(Collected data)

= = = =

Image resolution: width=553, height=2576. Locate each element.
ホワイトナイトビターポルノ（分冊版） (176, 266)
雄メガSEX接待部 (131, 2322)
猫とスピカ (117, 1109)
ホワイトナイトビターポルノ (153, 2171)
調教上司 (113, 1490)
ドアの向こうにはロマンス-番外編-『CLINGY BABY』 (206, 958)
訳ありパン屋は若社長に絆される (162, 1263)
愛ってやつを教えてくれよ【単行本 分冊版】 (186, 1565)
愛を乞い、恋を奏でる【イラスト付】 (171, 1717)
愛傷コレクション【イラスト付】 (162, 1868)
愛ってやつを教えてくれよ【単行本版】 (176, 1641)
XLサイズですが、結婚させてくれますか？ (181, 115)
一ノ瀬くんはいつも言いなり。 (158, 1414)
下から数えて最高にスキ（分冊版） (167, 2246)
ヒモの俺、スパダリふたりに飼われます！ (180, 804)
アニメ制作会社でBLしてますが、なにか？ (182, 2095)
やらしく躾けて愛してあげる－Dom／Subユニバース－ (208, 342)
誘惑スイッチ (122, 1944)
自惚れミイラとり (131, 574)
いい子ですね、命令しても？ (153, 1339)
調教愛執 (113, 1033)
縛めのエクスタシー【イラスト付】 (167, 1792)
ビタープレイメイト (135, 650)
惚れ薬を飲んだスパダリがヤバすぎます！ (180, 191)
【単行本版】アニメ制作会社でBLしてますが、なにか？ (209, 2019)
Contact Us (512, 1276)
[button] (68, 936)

= = = =

> HOW TO COMPLETE THIS TASK
Return the whole of the data, character for character.

> RESULT OF THE EXERCISE
Image resolution: width=553, height=2576. Locate each element.
ホワイトナイトビターポルノ（分冊版） (176, 266)
雄メガSEX接待部 (131, 2322)
猫とスピカ (117, 1109)
ホワイトナイトビターポルノ (153, 2171)
調教上司 (113, 1490)
ドアの向こうにはロマンス-番外編-『CLINGY BABY』 (206, 958)
訳ありパン屋は若社長に絆される (162, 1263)
愛ってやつを教えてくれよ【単行本 分冊版】 (186, 1565)
愛を乞い、恋を奏でる【イラスト付】 (171, 1717)
愛傷コレクション【イラスト付】 (162, 1868)
愛ってやつを教えてくれよ【単行本版】 (176, 1641)
XLサイズですが、結婚させてくれますか？ (181, 115)
一ノ瀬くんはいつも言いなり。 (158, 1414)
下から数えて最高にスキ（分冊版） (167, 2246)
ヒモの俺、スパダリふたりに飼われます！ (180, 804)
アニメ制作会社でBLしてますが、なにか？ (182, 2095)
やらしく躾けて愛してあげる－Dom／Subユニバース－ (208, 342)
誘惑スイッチ (122, 1944)
自惚れミイラとり (131, 574)
いい子ですね、命令しても？ (153, 1339)
調教愛執 (113, 1033)
縛めのエクスタシー【イラスト付】 (167, 1792)
ビタープレイメイト (135, 650)
惚れ薬を飲んだスパダリがヤバすぎます！ (180, 191)
【単行本版】アニメ制作会社でBLしてますが、なにか？ (209, 2019)
Contact Us (512, 1276)
[button] (68, 936)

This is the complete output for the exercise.